Work required: Reproduce the forum discussion about housing options for older people in full, word for word.

Reading passage:

»»

Mellowyellow, there are other options than the two you posted about.  Living in a retirement community is one of them. You are not in a "facility," you live in your own home, which could be a condo, a house, or whatever, But you're in a supportive community with tons of activities and opportunities for friendship.

There are "group homes," basically apartments where several people share work and expenses, sort of like young people having a roommate.

For those who need help with cleaning, cooking, showering, driving, etc., there are health care providers who can come to your home to help out. Some work a few hours a day, some a few times a week, etc. And there is live-in help available also. Expensive, but you are able to stay in your own home with your own familiar things.

The "facilities" vary also. Some are basically large apartment houses, where you have your own apartment but sign up for 1, 2, or 3 meals a day in the dining room. And they have lots of social activities. Some of the facilities are old-fashioned nursing homes, some are more like country clubs. Some are based on religion or other common interests. 

Lots of options to choose from!


----------



## officerripley (Oct 8, 2021)

Sunny said:


> Mellowyellow, there are other options than the two you posted about.  Living in a retirement community is one of them. You are not in a "facility," you live in your own home, which could be a condo, a house, or whatever, But you're in a supportive community with tons of activities and opportunities for friendship.
> 
> There are "group homes," basically apartments where several people share work and expenses, sort of like young people having a roommate.
> 
> ...


Depends on the area you're in how many such options if any. And sometimes, people are unable to move to where such options exist. It's unfortunate but there are a lot of places (here in the U.S. anyway) that are lacking such options.


----------



## Packerjohn (Oct 8, 2021)

Si!  Si!  As in Mexico.  I want to stay in my own place as long as possible.  Bad signs would be a sink full of dishes, several falls or can't cook for myself.  I live in Canada where there is a lot of help if you want to stay in your own place.  We have "meals on wheels" programs, people can come in and clean and in the cities there are handivans to drive you to an appointment.  I have been in government care homes and I'll tell you I sure don't want to end up there.  It's like the "land of the living dead."

««

Given records:
»»

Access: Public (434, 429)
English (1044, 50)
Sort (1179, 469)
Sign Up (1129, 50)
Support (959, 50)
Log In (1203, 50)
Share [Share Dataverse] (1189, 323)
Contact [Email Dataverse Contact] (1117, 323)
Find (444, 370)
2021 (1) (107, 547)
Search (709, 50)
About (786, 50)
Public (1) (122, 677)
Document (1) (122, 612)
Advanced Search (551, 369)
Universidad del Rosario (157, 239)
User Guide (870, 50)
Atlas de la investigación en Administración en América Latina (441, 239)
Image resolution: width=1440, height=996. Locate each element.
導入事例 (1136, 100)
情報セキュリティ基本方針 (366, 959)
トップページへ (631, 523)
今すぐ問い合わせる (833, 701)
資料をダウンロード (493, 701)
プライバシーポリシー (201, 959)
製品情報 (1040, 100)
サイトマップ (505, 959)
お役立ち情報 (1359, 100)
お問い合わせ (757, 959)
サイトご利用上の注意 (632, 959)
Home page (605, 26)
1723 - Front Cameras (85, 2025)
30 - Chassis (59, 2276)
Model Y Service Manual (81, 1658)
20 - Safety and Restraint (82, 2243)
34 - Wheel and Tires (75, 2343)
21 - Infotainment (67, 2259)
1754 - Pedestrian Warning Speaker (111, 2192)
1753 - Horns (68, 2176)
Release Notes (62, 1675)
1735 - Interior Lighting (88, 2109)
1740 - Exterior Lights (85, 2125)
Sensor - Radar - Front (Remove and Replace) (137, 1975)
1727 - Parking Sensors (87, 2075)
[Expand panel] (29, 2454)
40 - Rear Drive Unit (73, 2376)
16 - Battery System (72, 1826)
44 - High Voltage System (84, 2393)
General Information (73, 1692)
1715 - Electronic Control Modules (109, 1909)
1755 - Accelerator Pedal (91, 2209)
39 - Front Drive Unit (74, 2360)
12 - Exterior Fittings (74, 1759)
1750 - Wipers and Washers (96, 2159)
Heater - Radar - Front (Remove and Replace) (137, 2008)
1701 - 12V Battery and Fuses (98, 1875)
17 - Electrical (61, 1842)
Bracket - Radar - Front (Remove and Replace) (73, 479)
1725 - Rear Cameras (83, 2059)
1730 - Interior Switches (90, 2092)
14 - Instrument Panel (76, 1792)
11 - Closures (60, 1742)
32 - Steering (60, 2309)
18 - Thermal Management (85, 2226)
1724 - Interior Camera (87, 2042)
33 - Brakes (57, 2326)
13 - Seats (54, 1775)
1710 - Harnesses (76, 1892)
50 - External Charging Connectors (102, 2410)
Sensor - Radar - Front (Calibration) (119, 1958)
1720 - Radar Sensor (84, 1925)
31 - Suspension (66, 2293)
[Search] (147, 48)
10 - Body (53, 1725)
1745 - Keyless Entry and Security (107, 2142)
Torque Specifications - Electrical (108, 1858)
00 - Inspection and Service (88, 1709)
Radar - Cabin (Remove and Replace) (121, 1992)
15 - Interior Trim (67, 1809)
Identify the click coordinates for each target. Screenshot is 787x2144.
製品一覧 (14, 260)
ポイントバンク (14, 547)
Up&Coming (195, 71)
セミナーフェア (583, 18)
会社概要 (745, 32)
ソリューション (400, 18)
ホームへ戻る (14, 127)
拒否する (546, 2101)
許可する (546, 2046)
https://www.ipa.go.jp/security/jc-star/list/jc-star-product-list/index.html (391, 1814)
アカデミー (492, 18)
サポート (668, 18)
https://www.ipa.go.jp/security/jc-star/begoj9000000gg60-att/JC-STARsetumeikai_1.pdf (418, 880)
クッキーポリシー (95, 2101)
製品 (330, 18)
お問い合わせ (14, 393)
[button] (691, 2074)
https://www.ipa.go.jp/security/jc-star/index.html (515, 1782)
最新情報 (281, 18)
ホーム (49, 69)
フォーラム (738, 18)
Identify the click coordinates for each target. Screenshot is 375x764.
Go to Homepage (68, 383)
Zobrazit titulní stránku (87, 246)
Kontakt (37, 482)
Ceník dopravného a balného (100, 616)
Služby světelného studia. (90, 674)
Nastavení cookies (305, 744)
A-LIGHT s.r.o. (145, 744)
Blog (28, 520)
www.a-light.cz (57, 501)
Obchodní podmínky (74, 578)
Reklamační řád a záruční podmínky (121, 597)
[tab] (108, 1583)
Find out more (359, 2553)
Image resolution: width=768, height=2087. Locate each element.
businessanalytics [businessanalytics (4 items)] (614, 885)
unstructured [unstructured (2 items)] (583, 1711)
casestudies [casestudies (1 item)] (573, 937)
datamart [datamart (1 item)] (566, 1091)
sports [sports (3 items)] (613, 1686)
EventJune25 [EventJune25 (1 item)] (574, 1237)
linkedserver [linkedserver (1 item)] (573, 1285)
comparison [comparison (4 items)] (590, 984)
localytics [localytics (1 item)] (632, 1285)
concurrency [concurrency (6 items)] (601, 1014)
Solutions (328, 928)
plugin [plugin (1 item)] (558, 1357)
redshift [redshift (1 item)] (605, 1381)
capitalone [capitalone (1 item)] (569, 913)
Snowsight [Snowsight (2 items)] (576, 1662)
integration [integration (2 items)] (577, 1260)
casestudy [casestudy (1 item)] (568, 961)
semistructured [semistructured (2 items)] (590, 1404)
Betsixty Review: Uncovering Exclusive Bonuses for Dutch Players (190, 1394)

««

Written solution:
Mellowyellow, there are other options than the two you posted about.  Living in a retirement community is one of them. You are not in a "facility," you live in your own home, which could be a condo, a house, or whatever, But you're in a supportive community with tons of activities and opportunities for friendship.

There are "group homes," basically apartments where several people share work and expenses, sort of like young people having a roommate.

For those who need help with cleaning, cooking, showering, driving, etc., there are health care providers who can come to your home to help out. Some work a few hours a day, some a few times a week, etc. And there is live-in help available also. Expensive, but you are able to stay in your own home with your own familiar things.

The "facilities" vary also. Some are basically large apartment houses, where you have your own apartment but sign up for 1, 2, or 3 meals a day in the dining room. And they have lots of social activities. Some of the facilities are old-fashioned nursing homes, some are more like country clubs. Some are based on religion or other common interests. 

Lots of options to choose from!


----------



## officerripley (Oct 8, 2021)

Sunny said:


> Mellowyellow, there are other options than the two you posted about.  Living in a retirement community is one of them. You are not in a "facility," you live in your own home, which could be a condo, a house, or whatever, But you're in a supportive community with tons of activities and opportunities for friendship.
> 
> There are "group homes," basically apartments where several people share work and expenses, sort of like young people having a roommate.
> 
> ...


Depends on the area you're in how many such options if any. And sometimes, people are unable to move to where such options exist. It's unfortunate but there are a lot of places (here in the U.S. anyway) that are lacking such options.


----------



## Packerjohn (Oct 8, 2021)

Si!  Si!  As in Mexico.  I want to stay in my own place as long as possible.  Bad signs would be a sink full of dishes, several falls or can't cook for myself.  I live in Canada where there is a lot of help if you want to stay in your own place.  We have "meals on wheels" programs, people can come in and clean and in the cities there are handivans to drive you to an appointment.  I have been in government care homes and I'll tell you I sure don't want to end up there.  It's like the "land of the living dead."